For me, it really began in Manchuria - attacked in 1931 by Japan while 2 billion other earthlings basically did nothing to stop it.

Its mid-point was the infamous Munich Agreement in late 1938, again a sell-out of a small nation, a sell-out agreement cheered to the walls by 2 billion earthlings.

Even the formal ending of the war didn't stop the deaths.

In 1946, Moldova , a small food-producing part of the USSR, saw many of its farmers semi-deliberately starved to death despite a surplus of food produced.

This was because Moscow took most of Moldova's food to send to Eastern Europe so the Russians could play the role of food-delivering liberators, even if it meant that their own people back home starved.

Fearful of making the large republics like the Ukraine hate Moscow even more for yet another deliberate famine, Stalin chose to pick on a small republic - one he knew couldn't bite back effectively.

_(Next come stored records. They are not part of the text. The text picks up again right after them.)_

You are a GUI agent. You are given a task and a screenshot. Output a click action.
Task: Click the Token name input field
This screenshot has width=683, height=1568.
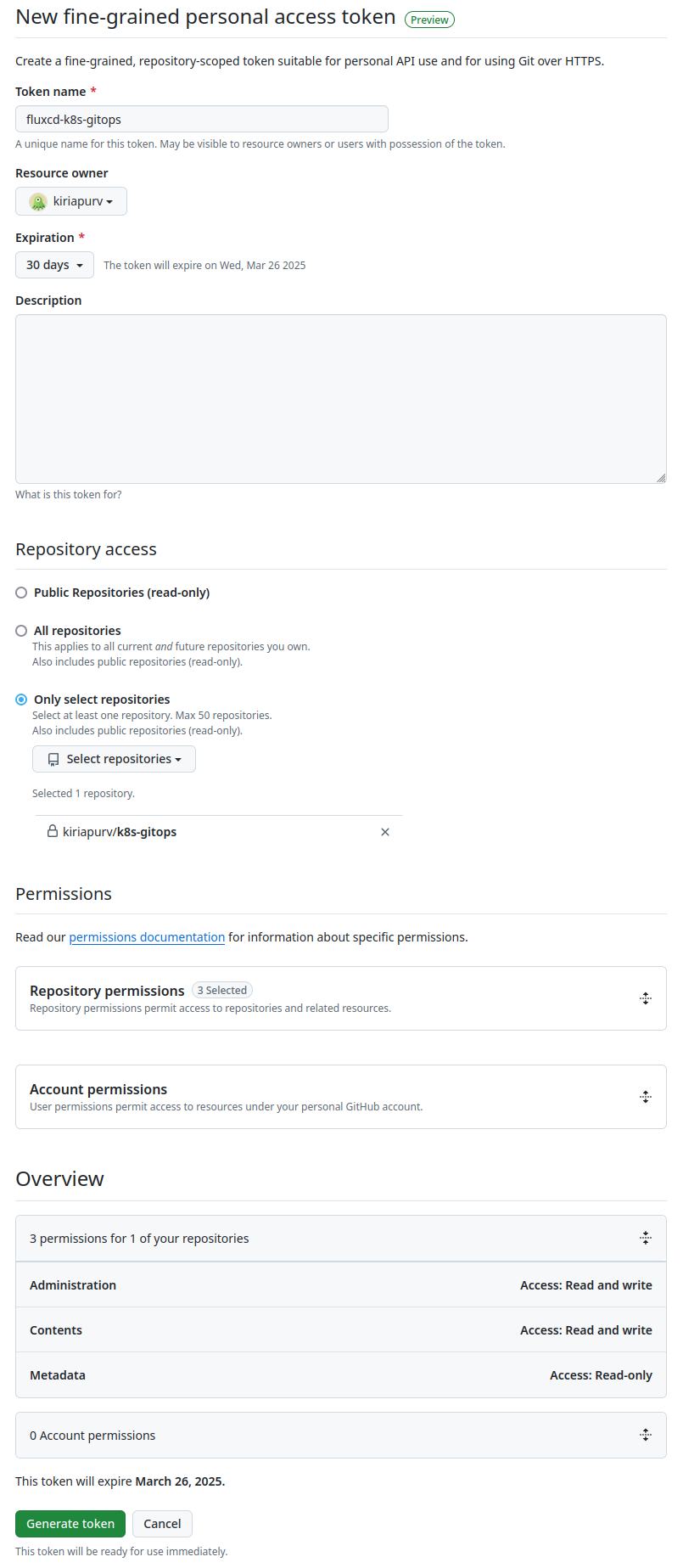tap(202, 119)
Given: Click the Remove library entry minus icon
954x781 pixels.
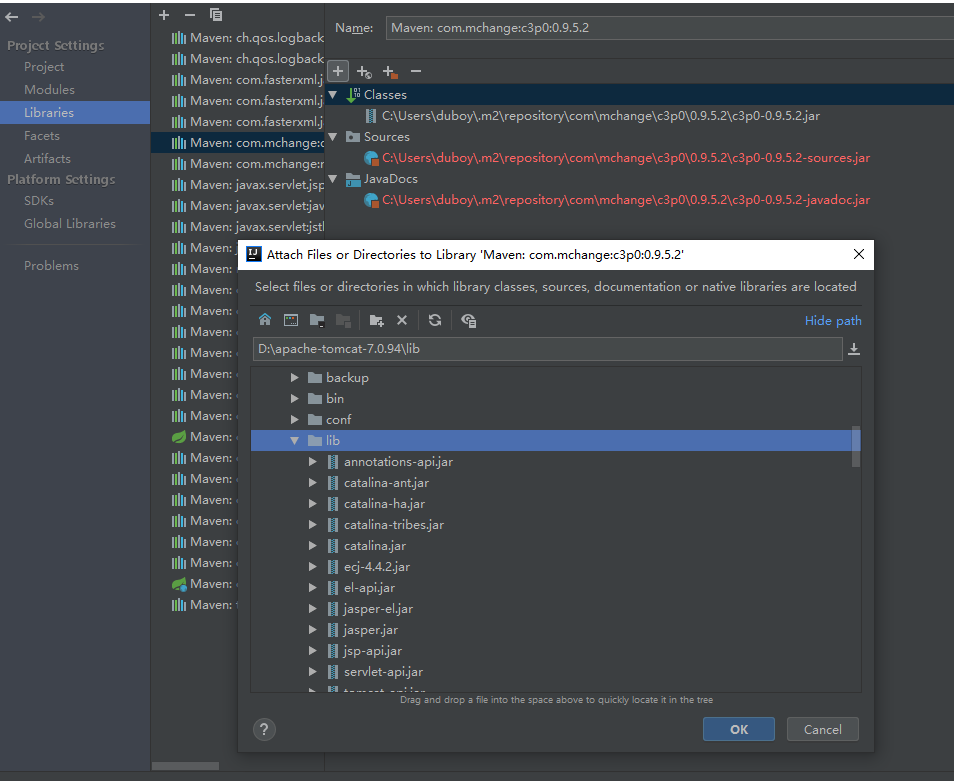Looking at the screenshot, I should 416,71.
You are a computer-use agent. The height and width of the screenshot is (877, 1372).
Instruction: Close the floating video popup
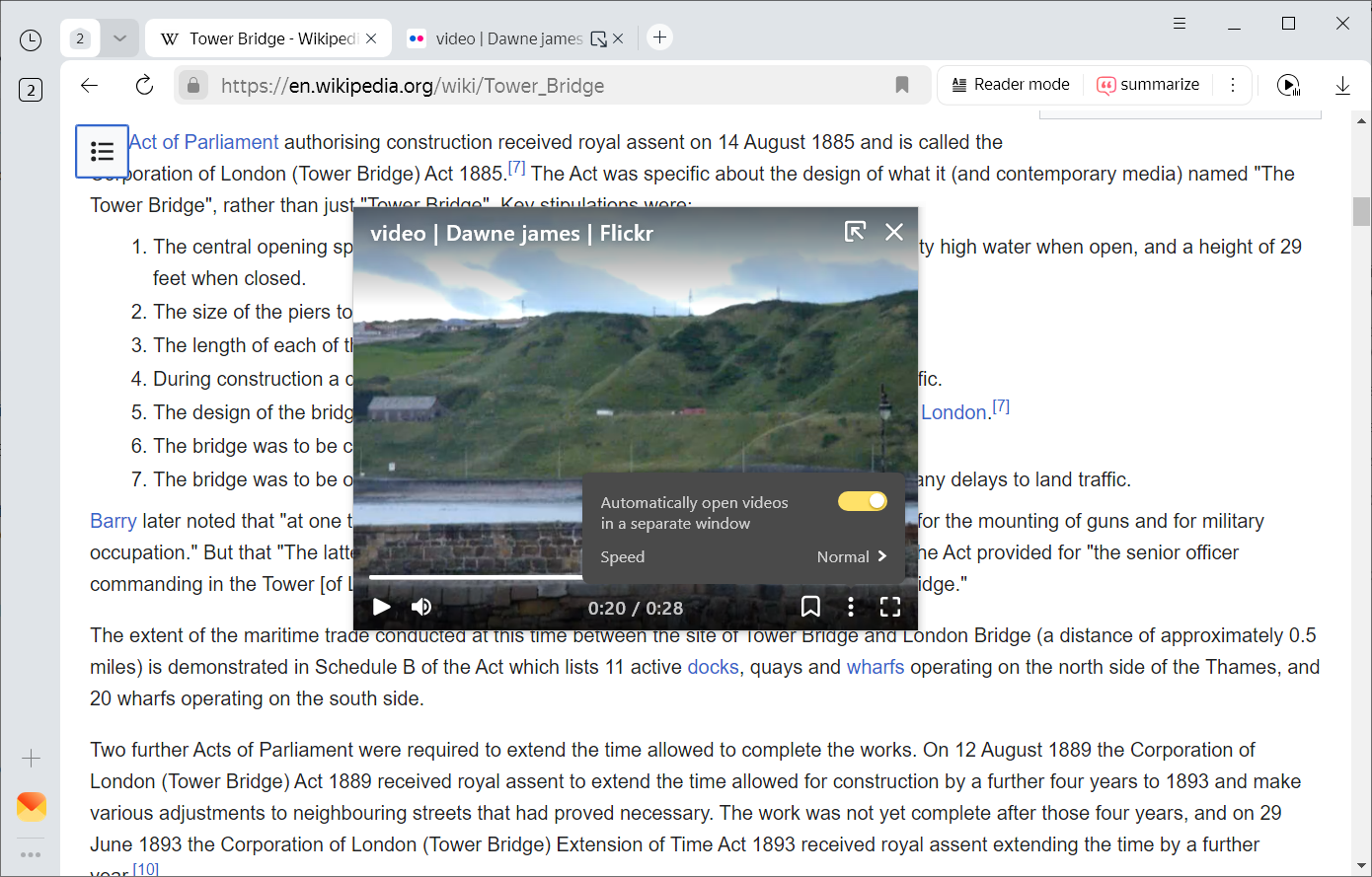coord(894,232)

Other governments knew of general famine situations throughout the USSR in 1946 but little real noise was made urging Moscow to feed its own first and let America surpluses fed soviet-controlled Eastern Europe.

So Stalin bullied Moldova and again another bully got away with it.

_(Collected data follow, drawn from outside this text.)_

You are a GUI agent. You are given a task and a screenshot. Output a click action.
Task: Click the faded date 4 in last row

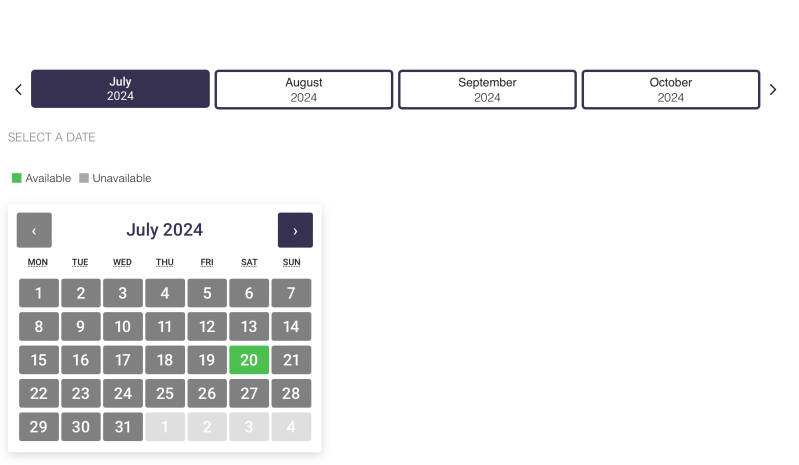(291, 427)
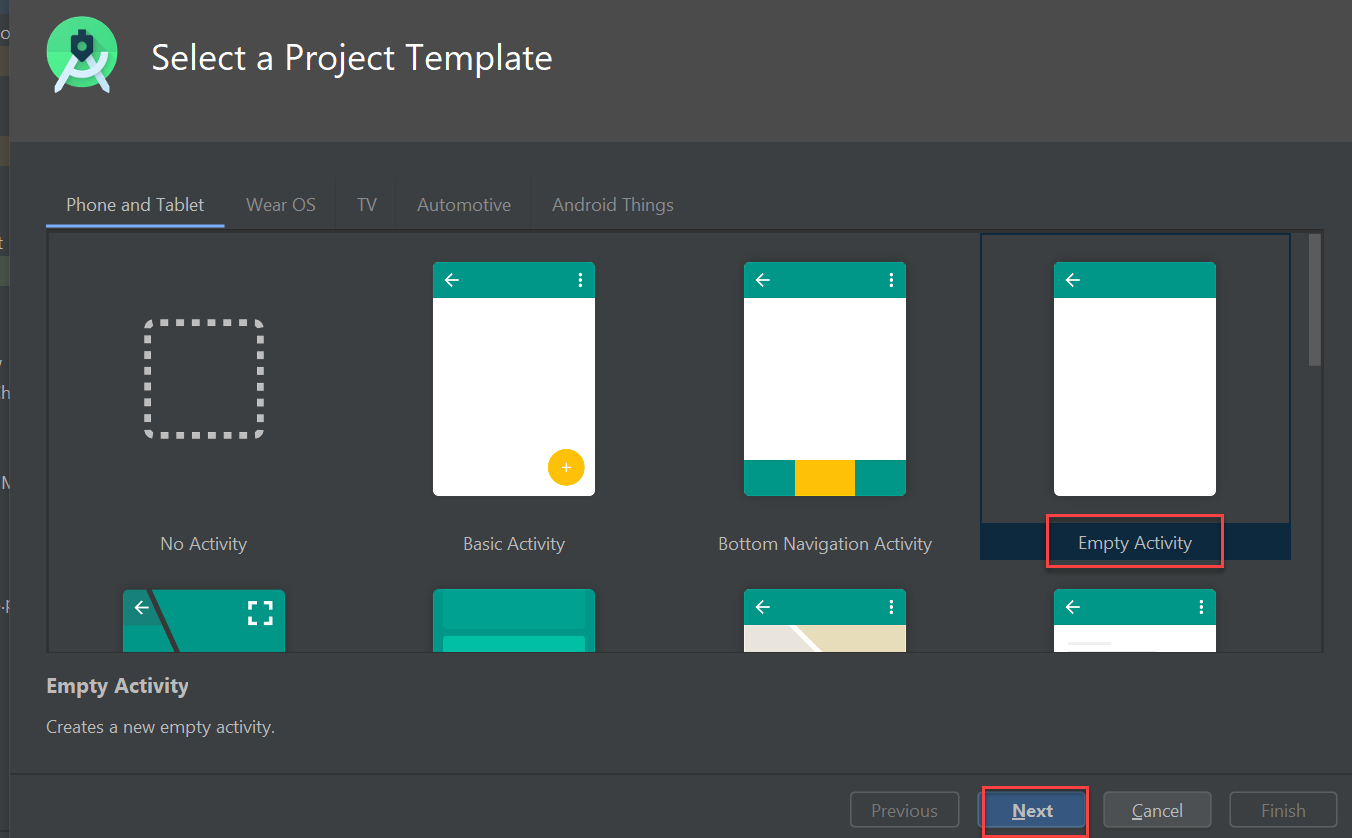The image size is (1352, 838).
Task: Select the Automotive tab
Action: 464,205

Hirohito, Hitler and Stalin : Bully - Bully - Bully.

Many people said, between 1931 to 1946, that these affairs were just 'schoolyard fights' in distant lands and no concerns of theirs : they chose to be non-interventionalists, chose not to help the smaller party.

But when a High School senior / beefy football star beats up a little girl in the primary grade and chooses to do so in the schoolyard, we should call it for what it really is : a savage case of bullying.

The kids who silently stand around watching an uneven schoolyard 'fight' all grow up one day : and they then stand around silently while Germany beats the hell out of Belgium and Greece et al.

Bystander children become adult bystanders at a whole series of holocausts enacted out in the global schoolyard.....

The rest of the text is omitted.